Kedua program ini disambut baik karena menunjukkan kepedulian pemerintah terhadap rakyat kecil dan generasi muda. Namun di sisi lain, muncul pertanyaan mengenai sejauh mana program ini bisa memberikan dampak jangka panjang. BLT memang bisa membantu kebutuhan pokok masyarakat secara cepat, tetapi sifatnya sementara. Setelah bantuan berakhir, banyak keluarga yang kembali ke situasi semula karena tidak ada perubahan mendasar pada kemampuan ekonomi mereka. Begitu pula dengan Program Magang Nasional, meskipun memberikan pengalaman kerja, jumlah pesertanya masih terbatas dibandingkan jumlah pengangguran yang ada. Selain itu, belum ada jaminan bahwa peserta magang akan langsung mendapat pekerjaan setelah program selesai.
Kedua program ini sekilas tampak baik dan berpihak kepada rakyat kecil. Namun jika ditelusuri lebih dalam, program seperti ini sebenarnya merupakan stimulus ekonomi, bukan solusi ekonomi. Tujuannya lebih pada menjaga sirkulasi uang agar ekonomi tetap “bergerak”, bukan memperbaiki sistem yang menyebabkan ketimpangan dan kemiskinan itu sendiri. Inilah ciri khas sistem ekonomi kapitalisme yang kini mendominasi hampir seluruh dunia — termasuk Indonesia.
Dalam sistem kapitalisme, kesejahteraan diukur dari pertumbuhan ekonomi, bukan dari terpenuhinya kebutuhan hidup manusia secara adil. Negara berperan hanya sebagai fasilitator pasar, bukan penanggung jawab penuh atas pemenuhan kebutuhan rakyat. Akibatnya, ketika krisis melanda, pemerintah hanya mampu memberi bantuan sementara seperti BLT — bukan memperbaiki akar masalah seperti distribusi kekayaan yang tidak merata, penguasaan sumber daya oleh segelintir pihak, dan sistem keuangan berbasis utang serta bunga. Bantuan sosial seperti BLT memang membantu masyarakat miskin untuk bertahan hidup, tetapi tidak mengubah struktur ekonomi yang membuat mereka tetap miskin. Demikian pula Program Magang Nasional, yang di satu sisi memberi peluang pengalaman kerja, namun di sisi lain tidak menyentuh akar masalah tingginya pengangguran dan lemahnya kemandirian industri dalam negeri.

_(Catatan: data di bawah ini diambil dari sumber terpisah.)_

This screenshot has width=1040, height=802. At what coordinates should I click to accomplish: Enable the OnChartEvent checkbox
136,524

Islam memandang bahwa kemiskinan bukan hanya persoalan ekonomi, melainkan hasil dari sistem yang tidak adil. Karena itu, solusi yang ditawarkan Islam juga bersifat sistemik, bukan tambal sulam. Dalam pandangan Islam, negara (khilafah) memiliki tanggung jawab penuh untuk menjamin kesejahteraan rakyatnya. Rasulullah Shallallahu ‘Alaihi Wa Sallam bersabda: “Imam (khalifah) adalah pengurus rakyat dan akan dimintai pertanggungjawaban atas rakyat yang diurusnya.” (HR. Bukhari dan Muslim)

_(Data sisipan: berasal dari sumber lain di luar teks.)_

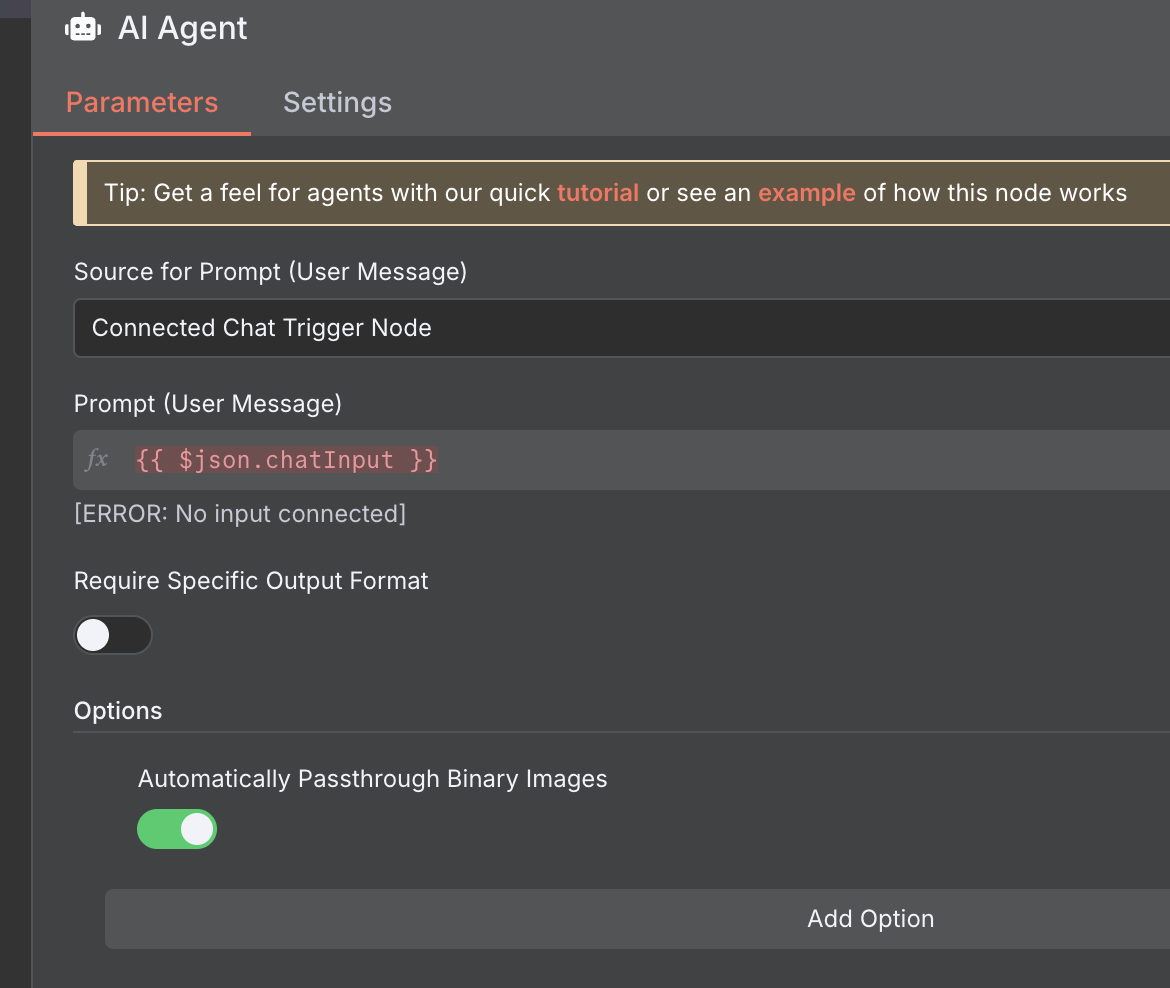
Task: Open the Source for Prompt dropdown
Action: 620,327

Artinya, negara dalam sistem Islam tidak boleh hanya menjadi penonton atau pemberi bantuan sesaat, melainkan harus menjadi pelindung, penyedia, dan pengatur urusan umat agar semua kebutuhan dasar rakyat terpenuhi. Islam menempatkan baitul maal sebagai lembaga pengelola harta umat, yang berfungsi menyalurkan dana untuk kepentingan publik, membantu fakir miskin, menyediakan pekerjaan, dan mendanai pembangunan. Sistem zakat, infak, jizyah, dan kharaj menjadi sumber pendapatan yang halal dan berkeadilan, bukan dari pajak menekan atau utang luar negeri. Di sisi lain, Islam mengharamkan sistem riba dan eksploitasi sumber daya oleh swasta atau asing, karena keduanya adalah akar dari ketimpangan ekonomi yang kita lihat hari ini.

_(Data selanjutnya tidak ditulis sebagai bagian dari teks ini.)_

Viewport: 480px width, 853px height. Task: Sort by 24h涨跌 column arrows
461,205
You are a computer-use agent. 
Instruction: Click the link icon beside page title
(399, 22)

Oleh karena itu, dalam perspektif Islam, BLT dan Magang Nasional tidak dapat dianggap sebagai solusi hakiki. Keduanya hanya refleksi dari sistem kapitalisme yang sudah rusak dan gagal menyejahterakan manusia. Islam tidak menolak upaya membantu rakyat, tetapi menuntut agar bantuan itu menjadi bagian dari sistem yang berkelanjutan dan adil, bukan sekadar alat menjaga stabilitas ekonomi atau citra pemerintah.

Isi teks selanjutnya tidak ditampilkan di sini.